Rhen is pursuing a line of inquiry that will define common links in this process that will tell us how much of this process is shared across species. In other words, what are the common traits of gender selection in most animals that can help us define what exactly should be happening after conception in humans?

Rhen’s studies represent a major pioneering effort that’s fusing comparative genomics — looking at differences among species — with functional genomics, where you’re studying the specifics of one species or of a single process.

“What we’re looking for is patterns in genetic mechanisms that have the same function in sex determination in all vertebrates, including humans,” he said. And, with about 60 percent of birth defects in humans having so-far undetermined causes, research initiatives such as Rhen’s are major steps toward providing sorely needed answers.

“This approach promises to speed the rate of discovery of sex-determining genes in humans, which to date has been slow and haphazard.”

It’s not always one or the other

Sex is a key part of the tree of life — at least one side of it.

There are two types of organisms,” says UND biologist and genomics explorer Turk Rhen. “First there are the prokaryotes, such as bacteria, which have no nucleus, and there are eukaryotes, including humans, that possess a nucleus. Either group can be single or multicelled.”

Among eukaryotes there are two fundamentally different groups, plants and animals. In these two basic groups, gender differentiation evolved separately and very distinctly, Rhen explains.

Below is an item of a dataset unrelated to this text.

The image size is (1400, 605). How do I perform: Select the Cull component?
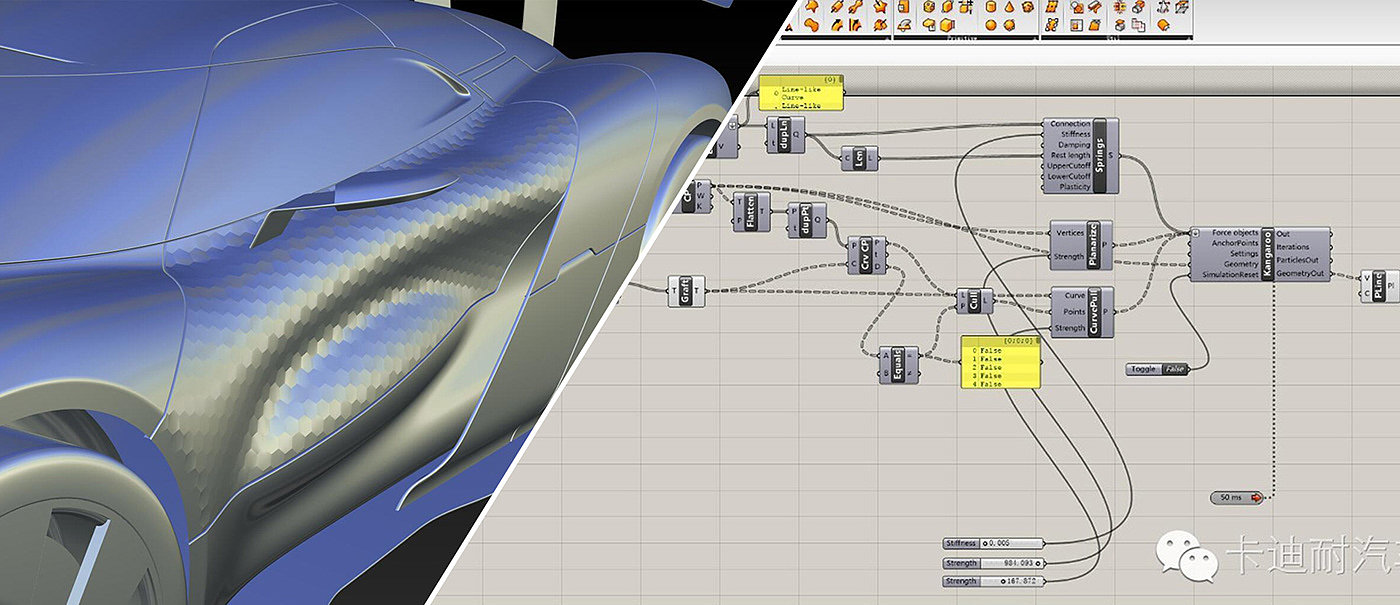coord(974,301)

However, even though plants differ from animals in how the gender mechanism works, both plants and animals can be either male or female, or they can be both, depending on a number of factors, including genetics and environment.

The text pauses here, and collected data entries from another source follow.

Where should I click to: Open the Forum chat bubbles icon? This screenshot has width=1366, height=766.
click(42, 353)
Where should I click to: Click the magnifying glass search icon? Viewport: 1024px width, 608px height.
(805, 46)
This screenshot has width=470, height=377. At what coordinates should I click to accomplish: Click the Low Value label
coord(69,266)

“In other words, within each of these two groups, you can have males and females,” Rhen said.

“This evolution of sex differentiation — and the variations of sex in animals — and how and why that evolved are the fascinating questions,” Rhen said.

For example, in some species individuals can express true hermaphroditism, that is, they possess both male and female reproductive organs, and depending on who their sex partner is, they can play either role. Hermaphroditism is common among fish, crocodilians (alligators, crocodiles, and their relatives), lizards, and even some birds.

There are no true hermaphrodites among human beings that we know of, Rhen says. However, a person can be born with both characteristics of a male and female, though they can’t reproduce as both (and in many cases, such an individual can’t reproduce at all).

“Some animals even produce offspring without any contribution from males — essentially no males in the species,” Rhen said. “That’s called parthenogenesis. For example, my Ph.D. advisor worked with a species of lizard that has no males. Somewhere back in time, a set of parents produced offspring who mated with those parents and produced a species that was only female.”

The curious thing, though, is that even though there are no males among them, the females during the reproduction cycle can be receptive to other females that are behaving like males — let’s call it lizard pseudo-sex — where one female will mount another, stimulating the reproductive response in the other female, Rhen notes.

Essentially, this species produces offspring that are identical to the mother. The group is cloning itself, Rhen observed.

And that’s why, Rhen says, the study of gender differentiation is so compelling.

“I’ve developed some population genetic models to find the gene that’s present in both sexes,” he said. “I want precisely to define why that gene is turned on in one but not the other, and what sort of evolutionary selective pressure has determined how males and females differ in expression of that gene.”